[MATERIAL FOR THE TASK]
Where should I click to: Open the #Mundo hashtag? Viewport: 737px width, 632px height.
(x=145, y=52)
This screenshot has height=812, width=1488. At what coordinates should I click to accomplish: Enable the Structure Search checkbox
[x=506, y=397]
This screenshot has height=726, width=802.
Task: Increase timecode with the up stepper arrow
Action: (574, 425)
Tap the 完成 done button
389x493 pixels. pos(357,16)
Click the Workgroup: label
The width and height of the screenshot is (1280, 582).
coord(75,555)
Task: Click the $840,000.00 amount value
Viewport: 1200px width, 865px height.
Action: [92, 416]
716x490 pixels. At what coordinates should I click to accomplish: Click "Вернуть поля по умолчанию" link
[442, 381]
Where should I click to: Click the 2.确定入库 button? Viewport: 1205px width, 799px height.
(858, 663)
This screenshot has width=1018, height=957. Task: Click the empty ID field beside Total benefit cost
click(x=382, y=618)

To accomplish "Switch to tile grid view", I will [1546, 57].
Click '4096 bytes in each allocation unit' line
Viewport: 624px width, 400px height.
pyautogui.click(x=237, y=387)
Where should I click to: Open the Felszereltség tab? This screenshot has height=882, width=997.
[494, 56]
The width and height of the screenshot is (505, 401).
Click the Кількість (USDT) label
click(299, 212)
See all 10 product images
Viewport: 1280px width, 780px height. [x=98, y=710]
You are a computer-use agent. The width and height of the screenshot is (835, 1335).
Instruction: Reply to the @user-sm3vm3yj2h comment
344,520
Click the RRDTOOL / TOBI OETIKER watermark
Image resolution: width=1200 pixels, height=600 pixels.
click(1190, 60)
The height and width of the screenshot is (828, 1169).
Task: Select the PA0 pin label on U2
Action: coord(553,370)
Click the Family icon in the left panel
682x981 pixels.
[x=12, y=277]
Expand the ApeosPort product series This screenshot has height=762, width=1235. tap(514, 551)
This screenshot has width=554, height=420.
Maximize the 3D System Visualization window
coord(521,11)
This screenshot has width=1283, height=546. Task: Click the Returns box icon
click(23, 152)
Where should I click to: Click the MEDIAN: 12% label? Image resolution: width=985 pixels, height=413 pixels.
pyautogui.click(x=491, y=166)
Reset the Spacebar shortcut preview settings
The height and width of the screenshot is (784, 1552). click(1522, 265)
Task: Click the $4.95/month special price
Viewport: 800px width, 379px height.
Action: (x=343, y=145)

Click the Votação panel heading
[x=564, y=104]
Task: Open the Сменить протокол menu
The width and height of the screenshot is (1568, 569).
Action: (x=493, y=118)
[/MATERIAL FOR THE TASK]
> [GOAL OF THE EXERCISE]:
Return the full material exactly.

> [YOUR RESPONSE]:
Where should I click to: Open the #Mundo hashtag? Viewport: 737px width, 632px height.
(x=145, y=52)
This screenshot has height=812, width=1488. At what coordinates should I click to accomplish: Enable the Structure Search checkbox
[x=506, y=397]
This screenshot has height=726, width=802.
Task: Increase timecode with the up stepper arrow
Action: (574, 425)
Tap the 完成 done button
389x493 pixels. pos(357,16)
Click the Workgroup: label
The width and height of the screenshot is (1280, 582).
coord(75,555)
Task: Click the $840,000.00 amount value
Viewport: 1200px width, 865px height.
Action: [92, 416]
716x490 pixels. At what coordinates should I click to accomplish: Click "Вернуть поля по умолчанию" link
[442, 381]
Where should I click to: Click the 2.确定入库 button? Viewport: 1205px width, 799px height.
(858, 663)
This screenshot has width=1018, height=957. Task: Click the empty ID field beside Total benefit cost
click(x=382, y=618)

To accomplish "Switch to tile grid view", I will [1546, 57].
Click '4096 bytes in each allocation unit' line
Viewport: 624px width, 400px height.
pyautogui.click(x=237, y=387)
Where should I click to: Open the Felszereltség tab? This screenshot has height=882, width=997.
[494, 56]
The width and height of the screenshot is (505, 401).
Click the Кількість (USDT) label
click(299, 212)
See all 10 product images
Viewport: 1280px width, 780px height. [x=98, y=710]
You are a computer-use agent. The width and height of the screenshot is (835, 1335).
Instruction: Reply to the @user-sm3vm3yj2h comment
344,520
Click the RRDTOOL / TOBI OETIKER watermark
Image resolution: width=1200 pixels, height=600 pixels.
click(1190, 60)
The height and width of the screenshot is (828, 1169).
Task: Select the PA0 pin label on U2
Action: coord(553,370)
Click the Family icon in the left panel
682x981 pixels.
[x=12, y=277]
Expand the ApeosPort product series This screenshot has height=762, width=1235. tap(514, 551)
This screenshot has width=554, height=420.
Maximize the 3D System Visualization window
coord(521,11)
This screenshot has width=1283, height=546. Task: Click the Returns box icon
click(23, 152)
Where should I click to: Click the MEDIAN: 12% label? Image resolution: width=985 pixels, height=413 pixels.
pyautogui.click(x=491, y=166)
Reset the Spacebar shortcut preview settings
The height and width of the screenshot is (784, 1552). click(1522, 265)
Task: Click the $4.95/month special price
Viewport: 800px width, 379px height.
Action: (x=343, y=145)

Click the Votação panel heading
[x=564, y=104]
Task: Open the Сменить протокол menu
The width and height of the screenshot is (1568, 569).
Action: (x=493, y=118)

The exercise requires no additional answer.